Take the data below and filter it for lines containing the word "computer"; show each line found.

▽

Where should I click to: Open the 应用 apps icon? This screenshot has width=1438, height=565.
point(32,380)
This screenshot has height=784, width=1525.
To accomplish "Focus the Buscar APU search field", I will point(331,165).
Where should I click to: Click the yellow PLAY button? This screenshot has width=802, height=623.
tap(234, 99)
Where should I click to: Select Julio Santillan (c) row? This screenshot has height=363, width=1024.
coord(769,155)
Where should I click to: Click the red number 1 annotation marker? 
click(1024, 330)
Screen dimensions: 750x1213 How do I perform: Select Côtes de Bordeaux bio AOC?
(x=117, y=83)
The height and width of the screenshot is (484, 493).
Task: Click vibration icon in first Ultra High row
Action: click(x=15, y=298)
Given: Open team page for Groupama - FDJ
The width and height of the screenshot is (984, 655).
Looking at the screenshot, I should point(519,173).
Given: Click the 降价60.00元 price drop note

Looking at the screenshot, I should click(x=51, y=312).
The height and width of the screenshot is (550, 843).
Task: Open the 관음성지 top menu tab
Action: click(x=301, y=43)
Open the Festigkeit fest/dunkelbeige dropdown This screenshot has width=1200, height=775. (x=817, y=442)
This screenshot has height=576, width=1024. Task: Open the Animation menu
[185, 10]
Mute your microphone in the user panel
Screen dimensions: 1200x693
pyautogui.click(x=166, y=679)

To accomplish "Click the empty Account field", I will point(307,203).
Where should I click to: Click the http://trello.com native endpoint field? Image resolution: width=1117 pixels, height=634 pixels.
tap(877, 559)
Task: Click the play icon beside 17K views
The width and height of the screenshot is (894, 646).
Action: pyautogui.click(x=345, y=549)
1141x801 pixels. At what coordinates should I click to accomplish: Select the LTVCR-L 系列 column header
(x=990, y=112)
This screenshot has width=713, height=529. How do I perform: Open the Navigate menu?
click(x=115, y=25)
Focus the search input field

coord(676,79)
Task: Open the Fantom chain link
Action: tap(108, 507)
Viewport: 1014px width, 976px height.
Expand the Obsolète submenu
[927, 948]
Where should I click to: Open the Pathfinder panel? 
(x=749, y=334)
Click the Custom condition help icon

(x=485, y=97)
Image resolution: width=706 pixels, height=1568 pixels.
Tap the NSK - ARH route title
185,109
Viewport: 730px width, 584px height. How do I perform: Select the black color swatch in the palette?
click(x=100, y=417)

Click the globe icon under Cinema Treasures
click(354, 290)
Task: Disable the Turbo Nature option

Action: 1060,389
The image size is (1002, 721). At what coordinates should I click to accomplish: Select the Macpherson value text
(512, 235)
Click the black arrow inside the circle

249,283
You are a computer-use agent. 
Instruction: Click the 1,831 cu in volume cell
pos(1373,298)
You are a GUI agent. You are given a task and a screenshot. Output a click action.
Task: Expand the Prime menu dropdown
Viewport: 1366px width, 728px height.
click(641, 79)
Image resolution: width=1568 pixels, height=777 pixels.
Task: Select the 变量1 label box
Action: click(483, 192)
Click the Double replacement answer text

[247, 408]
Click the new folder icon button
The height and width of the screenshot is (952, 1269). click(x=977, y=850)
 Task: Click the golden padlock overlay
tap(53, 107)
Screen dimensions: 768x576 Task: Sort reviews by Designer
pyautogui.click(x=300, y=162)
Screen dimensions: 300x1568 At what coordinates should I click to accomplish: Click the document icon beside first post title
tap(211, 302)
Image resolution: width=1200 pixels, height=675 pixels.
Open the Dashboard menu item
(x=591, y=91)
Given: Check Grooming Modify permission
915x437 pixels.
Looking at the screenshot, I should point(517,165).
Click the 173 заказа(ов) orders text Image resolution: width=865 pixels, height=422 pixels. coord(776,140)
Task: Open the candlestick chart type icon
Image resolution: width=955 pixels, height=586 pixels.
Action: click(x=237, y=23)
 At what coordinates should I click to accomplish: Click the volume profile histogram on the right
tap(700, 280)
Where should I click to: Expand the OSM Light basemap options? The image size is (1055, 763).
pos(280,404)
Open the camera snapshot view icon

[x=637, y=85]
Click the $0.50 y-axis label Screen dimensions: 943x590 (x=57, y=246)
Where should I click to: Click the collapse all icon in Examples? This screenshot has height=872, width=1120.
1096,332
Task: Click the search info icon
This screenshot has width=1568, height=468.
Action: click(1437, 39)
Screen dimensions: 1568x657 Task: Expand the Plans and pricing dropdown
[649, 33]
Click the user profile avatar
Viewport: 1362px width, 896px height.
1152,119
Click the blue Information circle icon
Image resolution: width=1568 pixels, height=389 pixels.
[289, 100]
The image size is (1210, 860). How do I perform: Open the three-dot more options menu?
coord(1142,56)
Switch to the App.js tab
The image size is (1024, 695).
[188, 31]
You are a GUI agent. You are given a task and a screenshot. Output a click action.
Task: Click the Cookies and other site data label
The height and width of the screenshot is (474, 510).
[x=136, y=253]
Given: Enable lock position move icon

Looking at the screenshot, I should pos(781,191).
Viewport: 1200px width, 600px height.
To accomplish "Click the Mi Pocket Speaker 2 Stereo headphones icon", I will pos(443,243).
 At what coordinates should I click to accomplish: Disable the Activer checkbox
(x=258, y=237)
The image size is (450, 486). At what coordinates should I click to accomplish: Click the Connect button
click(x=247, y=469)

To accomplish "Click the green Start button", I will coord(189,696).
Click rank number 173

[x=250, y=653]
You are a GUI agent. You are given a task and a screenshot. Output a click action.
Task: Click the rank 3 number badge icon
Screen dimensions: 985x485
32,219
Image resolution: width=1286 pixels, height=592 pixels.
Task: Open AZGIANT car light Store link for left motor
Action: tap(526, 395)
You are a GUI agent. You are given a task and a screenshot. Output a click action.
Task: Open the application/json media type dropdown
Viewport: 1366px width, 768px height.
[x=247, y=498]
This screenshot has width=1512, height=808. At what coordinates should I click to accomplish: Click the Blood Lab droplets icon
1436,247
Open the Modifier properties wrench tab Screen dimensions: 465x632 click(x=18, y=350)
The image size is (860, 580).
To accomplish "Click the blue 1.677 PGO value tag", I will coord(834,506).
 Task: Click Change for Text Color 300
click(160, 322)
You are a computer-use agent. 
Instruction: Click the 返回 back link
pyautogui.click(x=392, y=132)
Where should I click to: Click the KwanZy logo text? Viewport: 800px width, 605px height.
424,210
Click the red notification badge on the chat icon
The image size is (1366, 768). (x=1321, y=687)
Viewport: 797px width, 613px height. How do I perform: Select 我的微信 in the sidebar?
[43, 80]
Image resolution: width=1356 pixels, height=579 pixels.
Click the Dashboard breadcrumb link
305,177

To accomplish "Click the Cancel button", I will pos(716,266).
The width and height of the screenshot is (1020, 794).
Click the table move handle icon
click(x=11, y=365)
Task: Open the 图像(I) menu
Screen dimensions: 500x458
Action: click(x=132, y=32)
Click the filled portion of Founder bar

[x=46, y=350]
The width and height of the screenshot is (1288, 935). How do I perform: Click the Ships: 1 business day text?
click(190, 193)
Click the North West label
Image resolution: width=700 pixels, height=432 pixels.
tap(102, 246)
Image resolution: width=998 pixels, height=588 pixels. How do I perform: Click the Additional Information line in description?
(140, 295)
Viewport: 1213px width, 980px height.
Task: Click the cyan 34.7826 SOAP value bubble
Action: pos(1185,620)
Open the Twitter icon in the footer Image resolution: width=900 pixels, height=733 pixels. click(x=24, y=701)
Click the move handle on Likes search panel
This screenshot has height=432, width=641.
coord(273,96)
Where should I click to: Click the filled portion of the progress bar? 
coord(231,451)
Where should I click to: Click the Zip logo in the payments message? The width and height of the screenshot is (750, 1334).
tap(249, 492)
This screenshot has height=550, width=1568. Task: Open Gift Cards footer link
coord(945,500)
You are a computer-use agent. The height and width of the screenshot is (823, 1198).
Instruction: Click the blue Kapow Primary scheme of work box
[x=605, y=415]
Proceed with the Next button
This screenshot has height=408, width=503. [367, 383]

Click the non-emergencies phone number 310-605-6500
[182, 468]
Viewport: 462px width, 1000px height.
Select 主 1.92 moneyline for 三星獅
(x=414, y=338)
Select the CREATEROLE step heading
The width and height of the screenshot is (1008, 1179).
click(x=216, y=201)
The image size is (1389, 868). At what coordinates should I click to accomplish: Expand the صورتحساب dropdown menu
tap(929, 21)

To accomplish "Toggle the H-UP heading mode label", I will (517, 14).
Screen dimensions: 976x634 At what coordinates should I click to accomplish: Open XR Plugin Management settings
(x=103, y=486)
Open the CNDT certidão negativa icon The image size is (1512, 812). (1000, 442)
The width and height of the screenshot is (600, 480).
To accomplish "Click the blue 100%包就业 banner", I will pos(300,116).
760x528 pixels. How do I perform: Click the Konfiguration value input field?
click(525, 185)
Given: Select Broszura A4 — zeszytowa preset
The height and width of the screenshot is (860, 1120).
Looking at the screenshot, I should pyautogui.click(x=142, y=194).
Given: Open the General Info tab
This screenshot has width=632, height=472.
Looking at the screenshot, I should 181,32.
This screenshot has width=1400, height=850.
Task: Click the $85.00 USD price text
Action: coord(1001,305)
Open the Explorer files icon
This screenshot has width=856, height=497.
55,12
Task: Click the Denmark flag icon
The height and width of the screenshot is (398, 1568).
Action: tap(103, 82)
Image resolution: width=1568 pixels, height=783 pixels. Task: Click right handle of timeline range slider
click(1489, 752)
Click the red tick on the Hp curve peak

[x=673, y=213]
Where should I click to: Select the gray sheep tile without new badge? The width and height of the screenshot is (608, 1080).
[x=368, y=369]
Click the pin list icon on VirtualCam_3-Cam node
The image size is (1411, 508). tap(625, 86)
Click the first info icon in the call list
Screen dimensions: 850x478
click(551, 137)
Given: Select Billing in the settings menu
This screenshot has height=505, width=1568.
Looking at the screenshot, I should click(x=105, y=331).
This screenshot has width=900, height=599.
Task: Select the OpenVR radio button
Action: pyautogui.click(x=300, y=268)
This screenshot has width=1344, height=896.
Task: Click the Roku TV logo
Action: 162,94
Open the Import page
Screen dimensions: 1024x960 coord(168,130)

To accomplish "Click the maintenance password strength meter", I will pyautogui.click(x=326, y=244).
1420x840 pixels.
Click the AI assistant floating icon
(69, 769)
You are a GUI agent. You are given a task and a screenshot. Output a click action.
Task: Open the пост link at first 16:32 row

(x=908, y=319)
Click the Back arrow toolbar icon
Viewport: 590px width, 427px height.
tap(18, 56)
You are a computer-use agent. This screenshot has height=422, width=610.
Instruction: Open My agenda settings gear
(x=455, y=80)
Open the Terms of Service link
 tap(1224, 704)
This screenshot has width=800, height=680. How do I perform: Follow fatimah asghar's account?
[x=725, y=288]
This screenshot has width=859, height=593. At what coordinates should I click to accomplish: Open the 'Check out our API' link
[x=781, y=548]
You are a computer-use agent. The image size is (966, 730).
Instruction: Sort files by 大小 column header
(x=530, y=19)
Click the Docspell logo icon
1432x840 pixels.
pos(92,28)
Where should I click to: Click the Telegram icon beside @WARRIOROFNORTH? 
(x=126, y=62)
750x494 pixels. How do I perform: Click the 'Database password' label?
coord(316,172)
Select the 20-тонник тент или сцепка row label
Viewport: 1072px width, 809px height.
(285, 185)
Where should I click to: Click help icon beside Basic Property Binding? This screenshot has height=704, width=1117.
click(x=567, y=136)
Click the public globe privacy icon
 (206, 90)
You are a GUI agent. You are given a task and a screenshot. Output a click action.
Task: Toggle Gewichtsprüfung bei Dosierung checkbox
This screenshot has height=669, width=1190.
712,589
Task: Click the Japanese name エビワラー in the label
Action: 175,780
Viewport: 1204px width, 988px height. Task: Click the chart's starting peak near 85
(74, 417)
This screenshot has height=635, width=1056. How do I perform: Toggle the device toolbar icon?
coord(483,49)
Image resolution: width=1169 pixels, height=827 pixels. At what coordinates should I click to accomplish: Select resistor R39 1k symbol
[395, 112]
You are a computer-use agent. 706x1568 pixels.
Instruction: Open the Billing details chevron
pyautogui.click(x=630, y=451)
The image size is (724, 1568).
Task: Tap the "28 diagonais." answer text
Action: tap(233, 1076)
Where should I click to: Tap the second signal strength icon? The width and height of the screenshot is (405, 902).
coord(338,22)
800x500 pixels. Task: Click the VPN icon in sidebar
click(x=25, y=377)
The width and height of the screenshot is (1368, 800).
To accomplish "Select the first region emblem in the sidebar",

△

Final answer:
You are a computer-use agent. 
You are a computer-use agent. 
You are a computer-use agent. The height and width of the screenshot is (823, 1198).
You are a computer-use agent. This screenshot has height=422, width=610.
You are a computer-use agent. The image size is (966, 730).
You are a computer-use agent. 706x1568 pixels.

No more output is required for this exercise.